The query time Statistics are (time is decreased predictably: no scalar function execution, the Estimated Data Size is smaller than in the previous sample):

So we are inflating the “granted memory” up to 222 MB (and are using less than 2 MB of it) by using the FORMAT() function. The data volume in the example is small.

Long time execution query

Consider the real SQL query from a production environment. This query has been executed during a batch loading process (not a classical transactional scenario). We use MS SQL Server started on Amazon Web Services (AWS, Amazon Relational Database Service). DB instance characteristics are 160 GB of RAM (not more than ~30 GB of the RAM can be granted per query) and 40 vCPU. The SQL query was almost the same as the example above (the difference is in amount of tables and data size): CTE included join between 6 tables. The “Master table” (a table in the FROM clause) contains ~175’000’000 records and the data size is 20GB. The Lookup tables (right table in the JOIN clause) are small (in comparison with the main table). The SQL query contains two calls of the FORMAT() function (two columns from the “master table” table are the parameter of this function).

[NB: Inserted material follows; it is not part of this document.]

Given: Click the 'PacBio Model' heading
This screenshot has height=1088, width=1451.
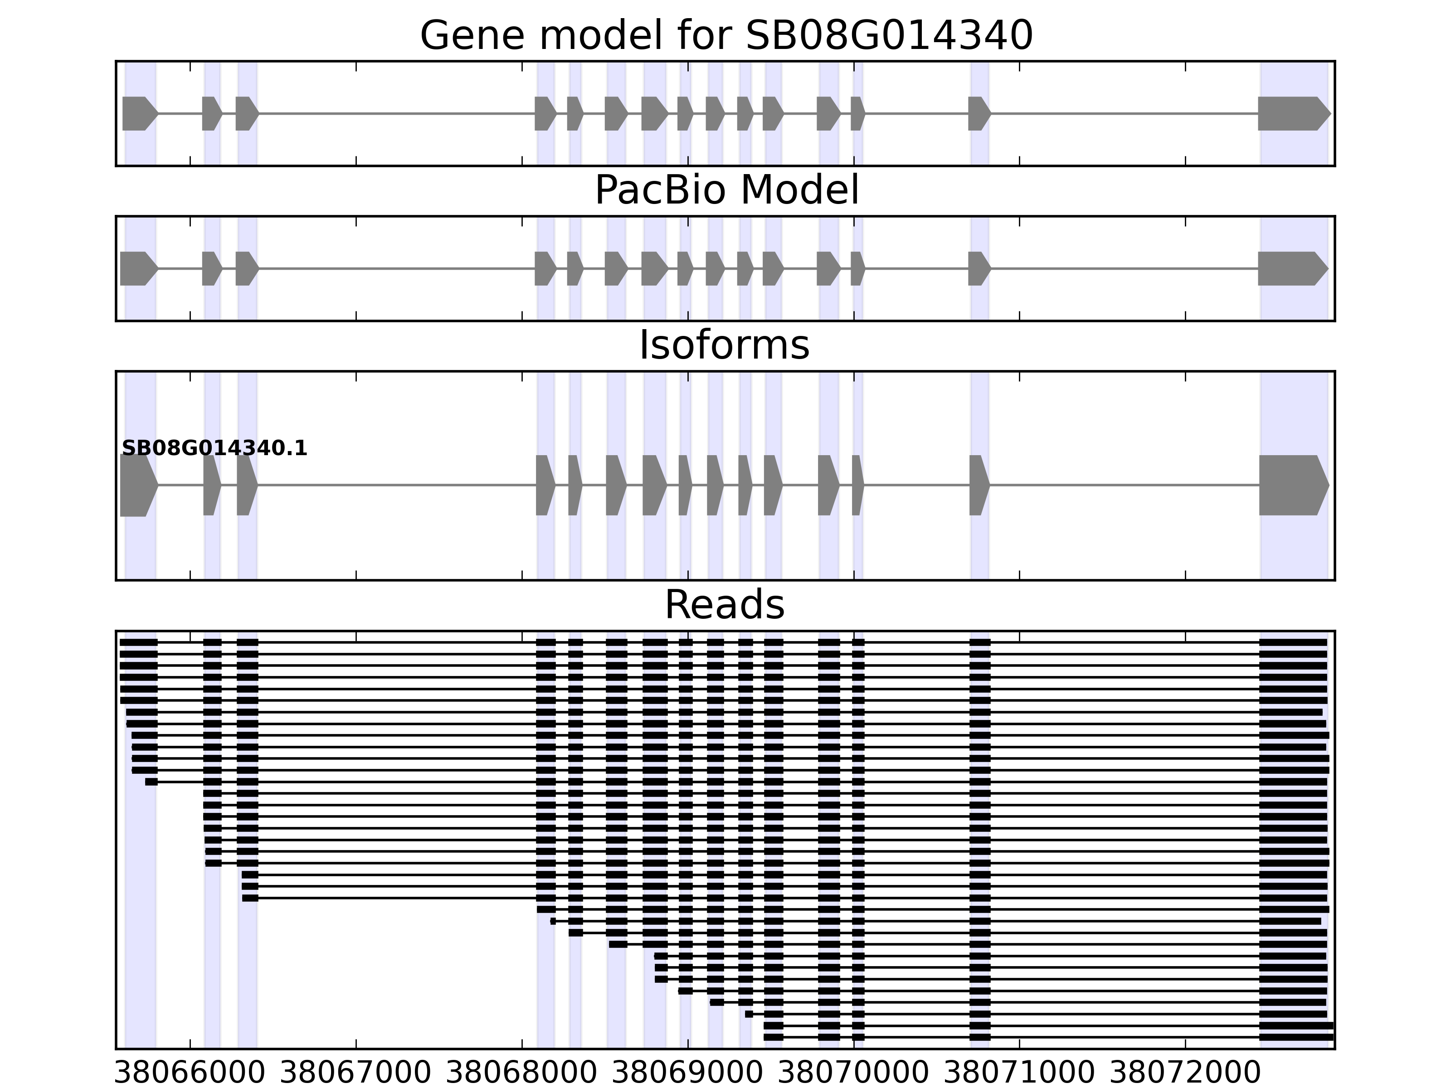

Production query looks like this:

;WITH rs AS
(
SELECT 
<in column list>,
c.modifieddate, 
c.createddate
FROM [Master table] c
	LEFT OUTER JOIN [table1 ] p1 ON …
	LEFT OUTER JOIN [table2 ] p2 ON …
	LEFT OUTER JOIN [table3 ] p3 ON …
	LEFT OUTER JOIN [table4 ] p4 ON …
	LEFT OUTER JOIN [table5 ] p5 ON …
)
SELECT DISTINT
<out column list>,
FORMAT([modifieddate], 'yyyyMMdd','en-US') AS md,
FORMAT([createddate], 'yyyyMMdd','en-US') AS cd
INTO #tmp
FROM rs

The “picture” of the execution plan is below (the execution plan is simple: sequential joins and sort (DISTINCT key words) on the top):

Let us explore the information in detail.

The first operation is “Table scan” (all is correct, no surprises):

The “Scalar compute” operation increases dramatically the Estimated Row Size as well as the Estimated Row Size (from 19 GB up to 1,3 TB). Two calls of the FORMAT() function added about 8000 bytes to the Estimated Row Size (but the actual data size is smaller).

One of the JOIN operation (Hash Match, Right Outer Join) uses non-unique columns from the right table. It does not matter in the case of a few records. This is not our case. As a result Estimated Data Size are increasing up to ~2,4TB.

There is a warning also (no enough RAM to process this operation):

The SQL query contains a “Distinct Sort” operation on the top, which looks like the cherry on the top of a cake. We can see the same warning there.

A result of using a scalar function is a long time for query execution: 24 hours. One of the causes of this issue is an incorrect estimation of the requested data size based on “Estimated Data Size”. Without using the FORMAT() function, MS SQL Server executes this query in 2 hours.

Conclusion

Developers should be careful when using nvarchar and varchar data types. Selecting redundant data types for columns may lead to inflating of the required memory.  As a result, RAM will be wasted, database performance will be degraded.